The child requirements can be formulated as follows:
g_array_free.03.01: “The function returns the element data if free_segment is FALSE.”
g_array_free.03.02: “The function returns NULL if free_segment is TRUE.”
The parent requirement (“g_array_free.03”) is considered checked if and only if all its children have been checked (g_array_free.03.01 and g_array_free.03.02).
Child requirements may have child requirements of their own. The IDs are assigned the same way: for instance, the children of “g_array_free.03.02” would be “g_array_free.03.02.01”, “g_array_free.03.02.02”, etc.
Before we finish marking up the requirements, let us take a closer look at the description of GArray structure at the beginning of the document. There are two public fields in this structure,
The description of these fields imposes additional restrictions on the behaviour of the functions from “GLib Arrays” group.
“guint len; the number of elements in the GArray.”
This means that if a function changes the length of the array,
len should change accordingly. That is, say, if we use g_array_append_vals() to add 3 elements to an array,
len should increase by 3 after that.
On the other hand, if a function does not change the number of elements in an array (like g_array_sort()),
len should remain the same.
Second, let us look at the description of
data field: “gchar *data; a pointer to the element data.”
This means that whatever happens to the array,
data must point to the location where the elements of this array are stored.

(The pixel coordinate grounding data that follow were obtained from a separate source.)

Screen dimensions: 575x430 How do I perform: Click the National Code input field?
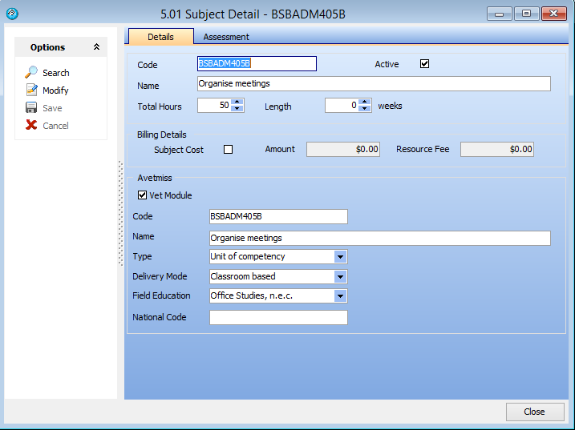(278, 318)
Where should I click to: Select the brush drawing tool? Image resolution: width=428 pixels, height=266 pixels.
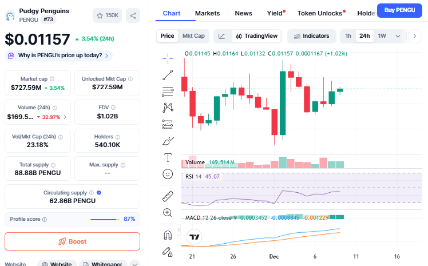pyautogui.click(x=168, y=141)
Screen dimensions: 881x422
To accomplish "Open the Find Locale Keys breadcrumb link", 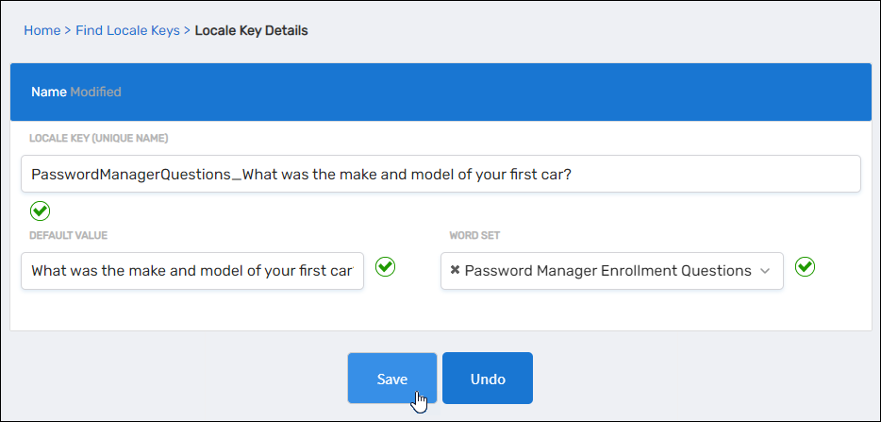I will tap(127, 30).
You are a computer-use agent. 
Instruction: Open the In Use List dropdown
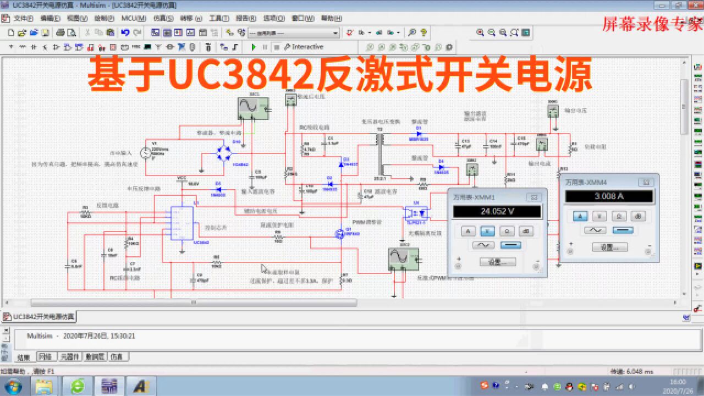(x=334, y=33)
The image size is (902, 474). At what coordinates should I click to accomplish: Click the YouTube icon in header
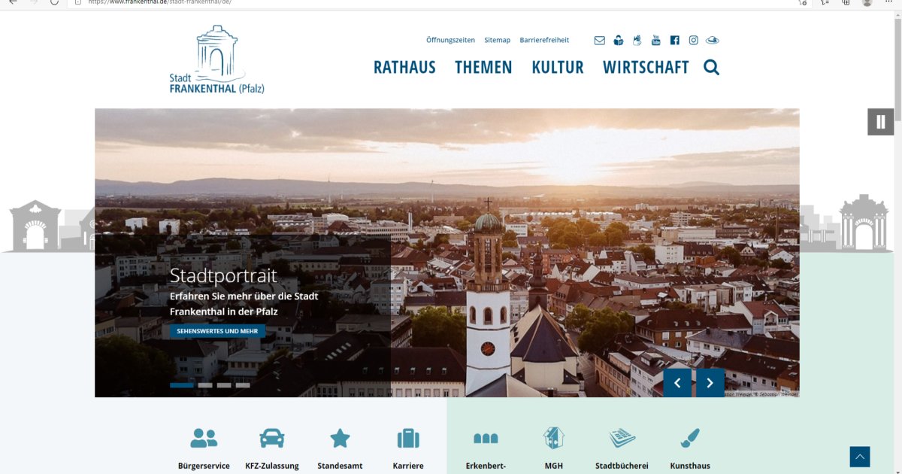[x=655, y=41]
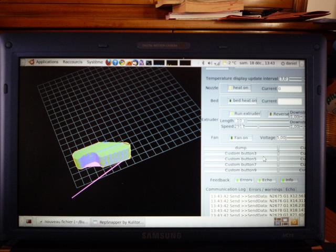Click the terminal icon in the top panel
The image size is (336, 252).
(149, 62)
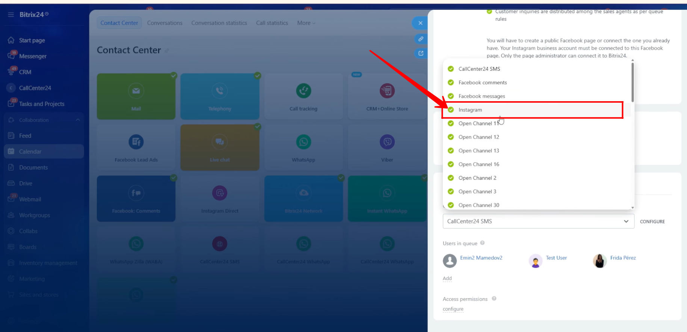Open the Call statistics tab

pos(272,23)
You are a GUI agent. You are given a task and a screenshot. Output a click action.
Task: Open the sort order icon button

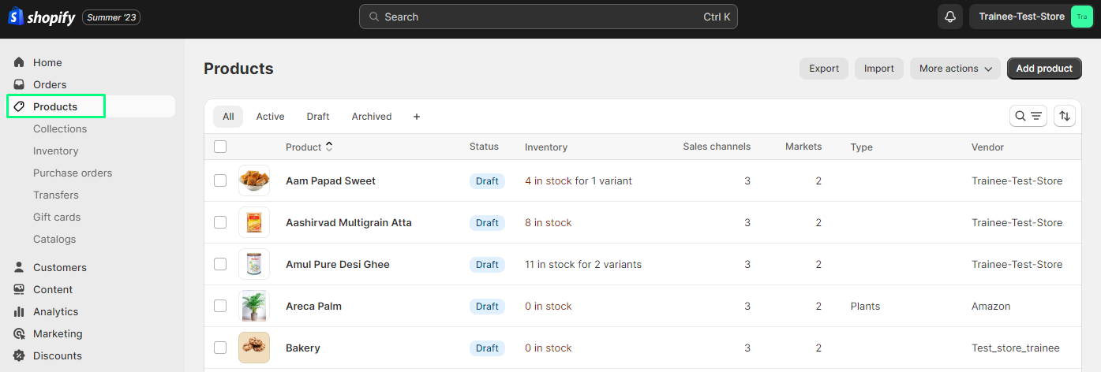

The format used to store the elements is not specified exactly but at least
data must not be NULL.
The implicit requirements like these usually affect all or the most of the functions in the particular group. So we should mark them up specifying the lists of ids like the following: “g_array_new.07; g_array_sized_new.07; g_array_set_size.07; …”
For the next requirement of this kind we would use “g_array_new.08; g_array_sized_new.08; g_array_set_size.08; …”
Using long lists of ids that differ only in the indexes can be tedious and error-prone. There is a more convenient way to handle this: define–blocks.
To create a “define-block”, press “Defines” button on the toolbar. A dialog will appear displaying all “define-blocks” found in the document. Press “Add” button and enter name (“@g_array_funcs”) and value for a new “define-block” in the “Define Editor” dialog, then press “Add” button there.
In this case, the value is as follows:
“g_array_new; g_array_sized_new; g_array_set_size; g_array_free; g_array_append_vals; g_array_insert_vals; g_array_prepend_vals; g_array_remove_index; g_array_remove_index_fast; g_array_remove_range; g_array_sort; g_array_sort_with_data”
The “Defines” dialog will now show us the newly added “define”-block:
To edit an existing define-block, select it in “Defines” dialog and press “Edit”. Then you will be able to edit the name and the contents of the define-block in “Define Editor” dialog.
It is recommended (but not mandatory) for the names of define-blocks to begin with '@'. This makes it easier to distinguish such names from the ordinary function names, etc.
Now we can use “@g_array_funcs” instead of this list of function names: the description of
data field will have the id “@g_array_funcs.07”, while the description of
len – “@g_array_funcs.08”.
In order to keep this example relatively simple, some of these requirements are not checked in the sample tests provided with this manual.
ReqTools script can also show the define blocks present in the HTML file. Click on “>>” to the right of the word “defines” at the beginning of the document to see them. If there are no define blocks in the HTML, this link will not be shown.
Markup of requirements in the documentation for “Glib Arrays” group is now complete.